Teetotaler Cripps made only one cheering concession: a reduction in the retail price of beer by a penny a pint. But food prices, he said, could be held down only by giving higher government subsidies to food-growers and dealers--and this he was in no position to do. Instead, he announced that meat prices would have to go up 7-c- a pound, cheese 7-c-, butter 3-c-, margarine 2-c-. Matches and telephone calls would also cost more.
Said he: "When I hear people speaking of reducing taxation, and, at the same time, see the costs of the social services rising rapidly, in response very often to the demands of the same people, I sometimes rather wonder whether they appreciate to the full the old adage that 'we cannot have our cake and eat it!'"
Writing on the Wall. Labor M.P.s, thinking of the 1950 general elections, groaned or sat stunned. One Laborite mourned: "It's the end of the revolution." A sarcastic Tory dubbed Cripps "The Iron Chancellor."

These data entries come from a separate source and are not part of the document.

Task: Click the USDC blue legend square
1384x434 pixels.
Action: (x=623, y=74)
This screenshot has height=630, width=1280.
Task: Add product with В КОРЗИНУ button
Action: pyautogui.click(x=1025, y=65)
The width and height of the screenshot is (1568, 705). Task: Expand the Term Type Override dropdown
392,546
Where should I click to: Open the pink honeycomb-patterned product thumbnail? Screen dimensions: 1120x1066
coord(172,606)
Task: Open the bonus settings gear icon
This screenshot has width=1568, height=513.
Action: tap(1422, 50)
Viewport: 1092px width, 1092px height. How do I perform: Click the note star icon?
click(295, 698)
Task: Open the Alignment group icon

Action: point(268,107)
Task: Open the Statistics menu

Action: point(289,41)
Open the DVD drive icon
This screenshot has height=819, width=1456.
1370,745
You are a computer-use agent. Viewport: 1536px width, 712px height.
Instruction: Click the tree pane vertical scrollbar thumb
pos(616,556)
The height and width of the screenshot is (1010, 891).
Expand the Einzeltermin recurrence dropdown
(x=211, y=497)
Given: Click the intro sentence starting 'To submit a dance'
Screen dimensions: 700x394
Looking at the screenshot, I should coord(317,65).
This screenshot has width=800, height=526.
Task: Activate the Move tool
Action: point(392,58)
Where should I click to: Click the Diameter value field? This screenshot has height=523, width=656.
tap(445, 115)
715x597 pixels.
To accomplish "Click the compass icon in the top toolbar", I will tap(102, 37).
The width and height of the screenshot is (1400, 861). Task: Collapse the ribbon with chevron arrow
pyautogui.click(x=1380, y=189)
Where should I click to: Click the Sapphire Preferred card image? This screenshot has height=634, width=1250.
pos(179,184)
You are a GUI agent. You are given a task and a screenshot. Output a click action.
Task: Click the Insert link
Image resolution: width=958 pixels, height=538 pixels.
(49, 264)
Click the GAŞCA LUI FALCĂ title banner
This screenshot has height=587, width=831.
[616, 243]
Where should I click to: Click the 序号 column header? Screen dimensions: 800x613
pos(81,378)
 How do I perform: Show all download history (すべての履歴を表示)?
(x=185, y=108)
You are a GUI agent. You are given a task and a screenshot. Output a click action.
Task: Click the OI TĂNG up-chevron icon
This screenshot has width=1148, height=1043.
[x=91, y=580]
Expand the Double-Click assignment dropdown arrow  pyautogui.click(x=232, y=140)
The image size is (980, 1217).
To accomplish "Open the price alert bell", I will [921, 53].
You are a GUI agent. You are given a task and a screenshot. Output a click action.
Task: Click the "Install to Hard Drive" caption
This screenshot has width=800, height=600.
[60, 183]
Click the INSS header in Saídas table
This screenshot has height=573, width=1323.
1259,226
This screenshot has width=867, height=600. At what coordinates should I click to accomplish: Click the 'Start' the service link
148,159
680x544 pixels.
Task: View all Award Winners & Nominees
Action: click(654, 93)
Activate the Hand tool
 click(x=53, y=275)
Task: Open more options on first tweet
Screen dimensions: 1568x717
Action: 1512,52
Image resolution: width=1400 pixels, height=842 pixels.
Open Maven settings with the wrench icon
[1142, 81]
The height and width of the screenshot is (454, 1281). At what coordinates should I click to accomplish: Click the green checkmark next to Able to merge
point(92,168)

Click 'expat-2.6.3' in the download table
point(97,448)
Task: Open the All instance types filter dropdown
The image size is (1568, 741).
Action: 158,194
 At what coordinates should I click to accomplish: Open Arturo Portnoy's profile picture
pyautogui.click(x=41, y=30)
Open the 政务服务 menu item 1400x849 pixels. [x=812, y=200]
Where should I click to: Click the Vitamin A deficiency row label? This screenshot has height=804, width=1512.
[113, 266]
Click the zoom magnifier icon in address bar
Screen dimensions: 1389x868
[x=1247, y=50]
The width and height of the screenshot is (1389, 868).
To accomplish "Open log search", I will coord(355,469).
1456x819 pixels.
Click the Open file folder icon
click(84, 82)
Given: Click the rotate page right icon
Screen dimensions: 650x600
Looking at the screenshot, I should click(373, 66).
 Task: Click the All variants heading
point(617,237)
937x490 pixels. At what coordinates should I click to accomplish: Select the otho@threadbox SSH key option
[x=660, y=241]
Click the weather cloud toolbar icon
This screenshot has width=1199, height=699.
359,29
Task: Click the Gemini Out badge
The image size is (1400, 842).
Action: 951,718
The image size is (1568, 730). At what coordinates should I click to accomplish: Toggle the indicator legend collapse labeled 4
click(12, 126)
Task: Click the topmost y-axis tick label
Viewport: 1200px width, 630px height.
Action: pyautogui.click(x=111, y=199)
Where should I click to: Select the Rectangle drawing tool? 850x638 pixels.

All British politicians recognized Cripps's courage in going to bat for an unpopular but economically necessary budget. But there was no getting away from the fact that it represented a crisis in Labor Party affairs, as was promptly shown by the licking Labor took in the London County Council elections (see above). For years, Laborite leaders had appeased the workers' demands for higher wages by pointing out that the Socialist government was at least keeping prices low. Now there was bound to be trouble. Said Socialist M.P. Mark Hewitson of the powerful General and Municipal Workers' Union: "I give a warning. The writing is on the wall and the footprints are on the sand. The government has either got to help or else."